明日の朝は、ホットケーキを作ろうと思ったんだけど、肝心の牛乳が切れていたのだ。
うお……これは買いに行くしかないよね。
椿家を出たとき、隣で人の気配がしたから振り向くと、霧緒と駅前で見かけた奴が!なんと霧緒ん家の前で、抱き合っているではないか!

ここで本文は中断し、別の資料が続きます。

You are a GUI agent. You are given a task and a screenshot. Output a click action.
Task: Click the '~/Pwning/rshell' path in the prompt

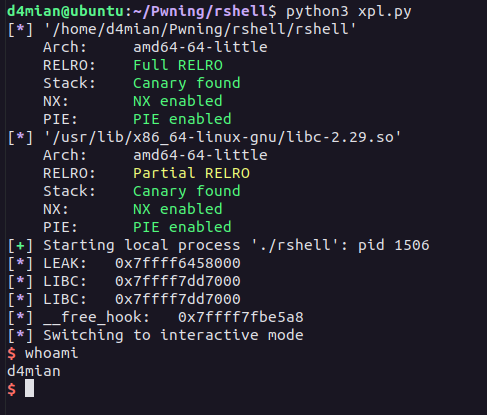pyautogui.click(x=205, y=11)
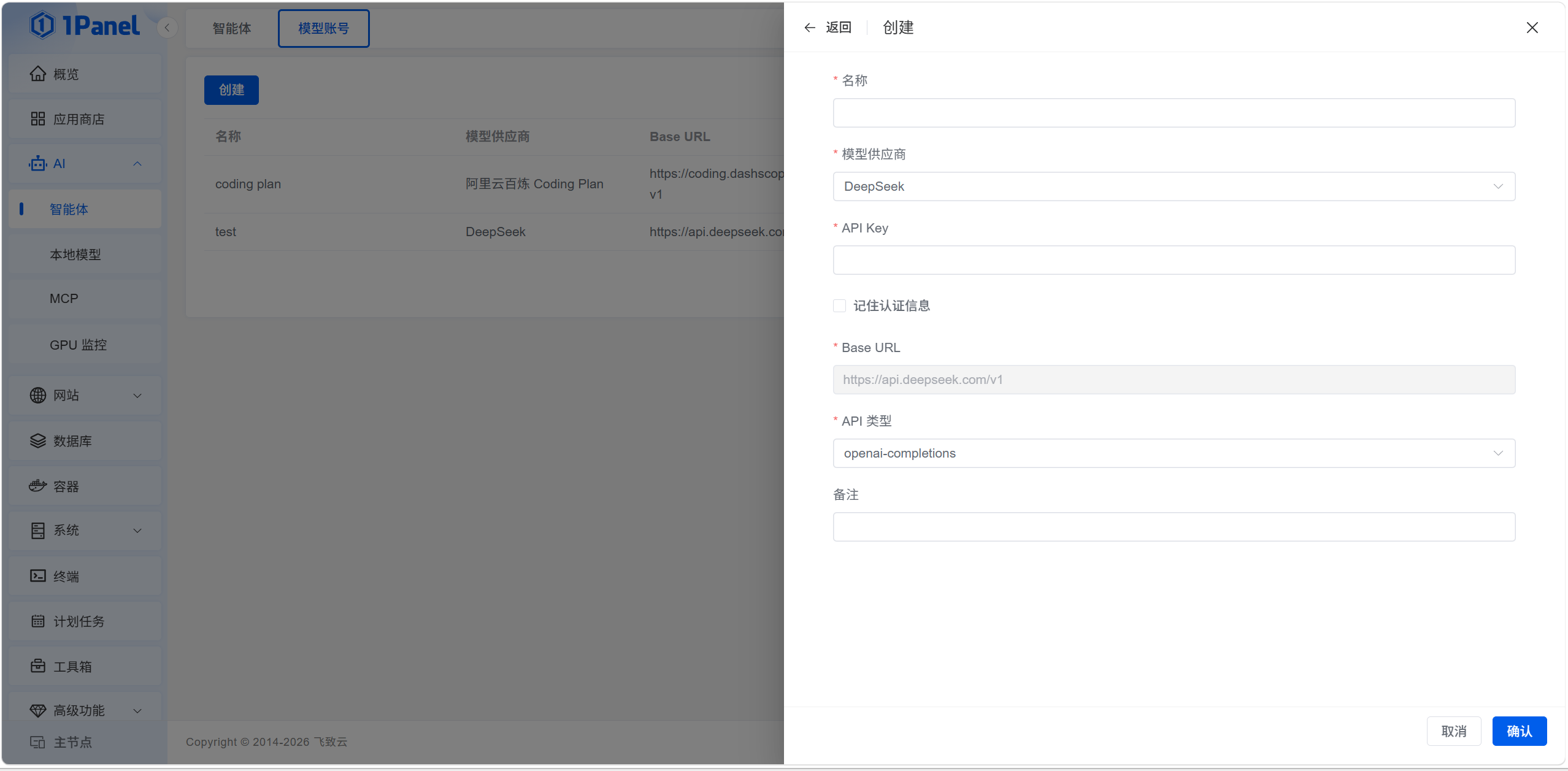Click the robot AI icon in sidebar
The height and width of the screenshot is (771, 1568).
click(x=38, y=164)
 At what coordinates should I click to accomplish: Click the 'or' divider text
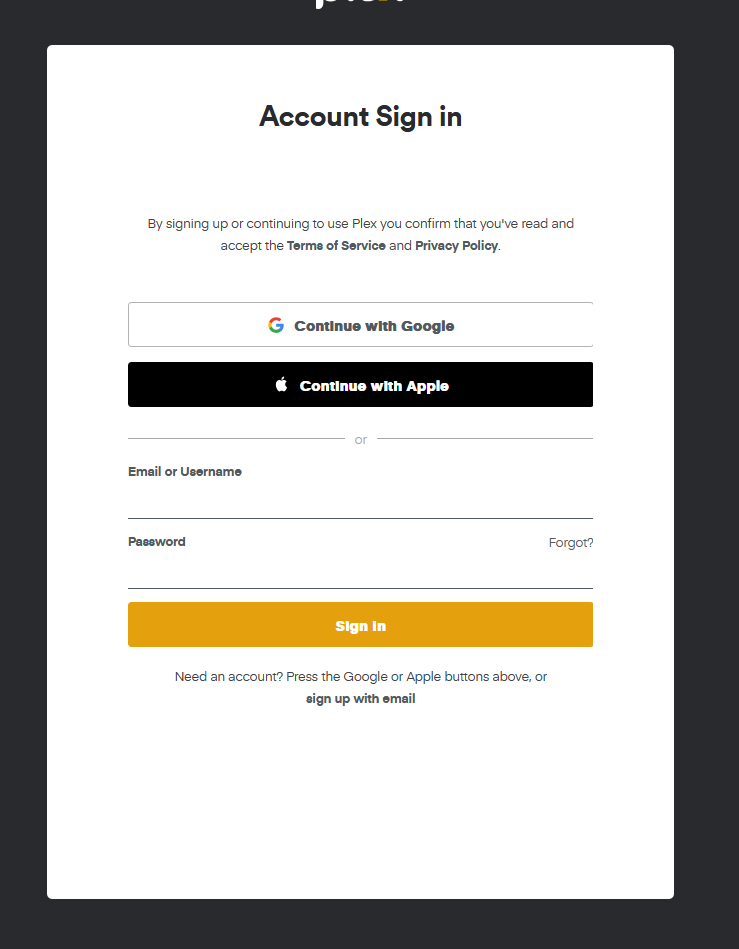(361, 440)
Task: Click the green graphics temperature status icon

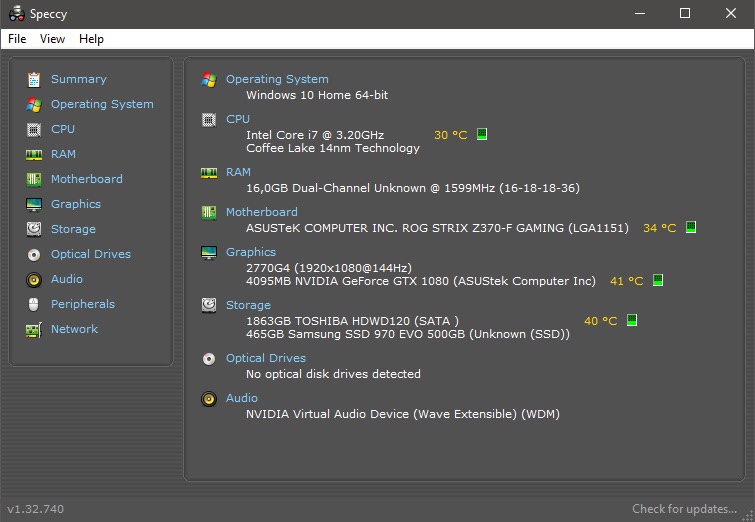Action: pyautogui.click(x=658, y=281)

って、よく見たら抱き合っていたっていうのは一瞬で、どうやら霧緒は具合が悪いようで、ふらついたのを奴が支えたみたいだったけど……
……酷く酷く嫌な気分がした。
……何やってんだ……あいつ……
見たところ結構具合悪そう。
霧緒大丈夫かな?そう思いながら霧緒が自宅に入るのを確認する。
「何?君だれ」
知らない学校の制服の奴。
うわー冷たい言葉。
「あの……えーと」
「はぁーあんまりさ、宮ノ内の周りうろうろしないでくれるかな?彼今勉強で忙しいし、スッゴい迷惑なんだよね?」
「え」
「もしかして君、駅前からつけて来たとか?何ファンなの?」
「いやそんなんじゃ。キ、宮ノ内先輩帰って来たのかなぁって」
「だったら何?君、宮ノ内の後輩?帰ってきたら何なの?ふん、彼は俺がちゃんと送ったから、ほらほらもう帰りなさい」
「あの、貴方は誰ですか」
「君に答える必要ないよね?」
「……そう……ですよね」
言い方が上から目線でムカつくんですけどー!!
身長差でリアル目線も上からで!更に効果は倍増!!
俺はその場をダッシュで立ち去った。
ムカムカ!
あいつは何なんだよ!
牛乳が入ったコンビニ袋を下げ、すたすたと夜道を歩く。
ムカついてコンビニまで無駄にダッシュしてしまったじゃないか!
誰だよあいつ!霧緒の保護者か!!
俺、うろうろしてねぇし!
ファンでもねぇし!
彼氏だし!!
もうさすがに嫌なあいつも帰ったよな。
宮ノ内家の前で一人溜息をついた。
さっきのシーンが蘇って来て、心がズキズキする。
家に入る前に霧緒の部屋があるを方を見上げると、すでに明かりは付いていないので、そのまま寝てしまったようだ。
ふん……
具合よくないならそう連絡しろよ。
何で頼って来ないんだよ馬鹿!
あー
最近イライラしてばっかだな俺……牛乳飲むか。
空を見上げても星なんか見えない。
都会の空は夜も明るい。
星が見えても見えなくても、今の俺のイライラは解消されやしないんだけど。
そうだ……
こういう時はもうふて寝しよう。